Car and people refreshed, we drive on, through the wide open spaces of Wyoming. The spaciousness allows for breathing room and brings a sense of expansiveness. We view a gorgeous sunset over rock formations, and by 9 pm we arrive at our motel in Evanston, WY, tired and pleased with the day’s progress.  A little dinner and soon we are happily abed.

The next morning, we awaken reasonably rested. Checking her phone, BA finds an alert from the airline to check in for her early Saturday morning flight. Remember, that’s the one that a few paragraphs back, she wasn’t on. WTF redux. Coffee first. Then phone calls to the airline, so that she can cancel (and be credited the fare) for the 2 flights she won’t be taking. I finally realize what happened. As this was a 3-legged trip rather than the more common round trip, the segments were booked individually, each with its own confirmation number.
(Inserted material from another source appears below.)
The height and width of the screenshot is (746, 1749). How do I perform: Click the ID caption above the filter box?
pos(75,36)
Apparently when our service person at the airport was looking up BA’s info, he was only looking under her first confirmation number, not all of our trips. This will merit some conversation with the airline at a later date.
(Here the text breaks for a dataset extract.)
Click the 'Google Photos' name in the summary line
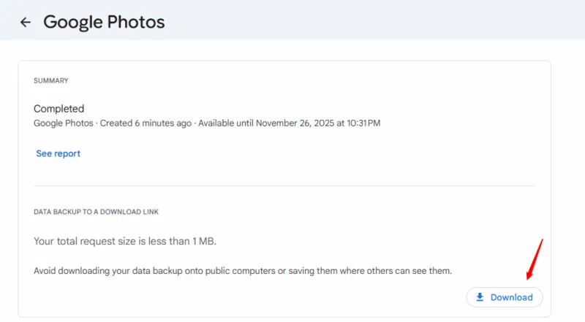This screenshot has width=585, height=322. (x=64, y=123)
I take a much-needed run around town (there’s the slight matter of a my first triathlon in a week), we eat, do some more emails and phone calls and head out onto leg two of our journey.

To be continued. . .

10 thoughts on “Eclipsed! Plan Crash

  1. It’s so amazing how calm you both seem during all of this–my heart is pumping just reading it! Also reminds me that I need to call Delta about a voucher that was supposed to be sent to us for an insanely delayed flight–not looking forward to that conversation–maybe I will try to channel some of your serenity before I call!
    Looking forward to the rest of this!

    Liked by 1 person

    1. You noticed the calm, Cat. I do tend to be fairly calm in a crisis, going into the puzzle solving mode, and keeping curiosity about stuff forefront. A lot of years of living and working with things that don’t go according to plan has helped hone the skill (family doctoring for an example–stuff happens when it does, babies are born on their schedule that is not communicated to the rest of us in advance). it doesn’t mean that I don’t have feelings or regrets about outcomes nor that I don’t learn from events, I actually try to learn as much as I can about what happened, so that maybe, just maybe, it won’t happen again in the same way. But as I mentioned in Cloud Effect, and quoting Gilda Radner, “its always something”. And yes, serenity (and its famous prayer) is a good guideline here.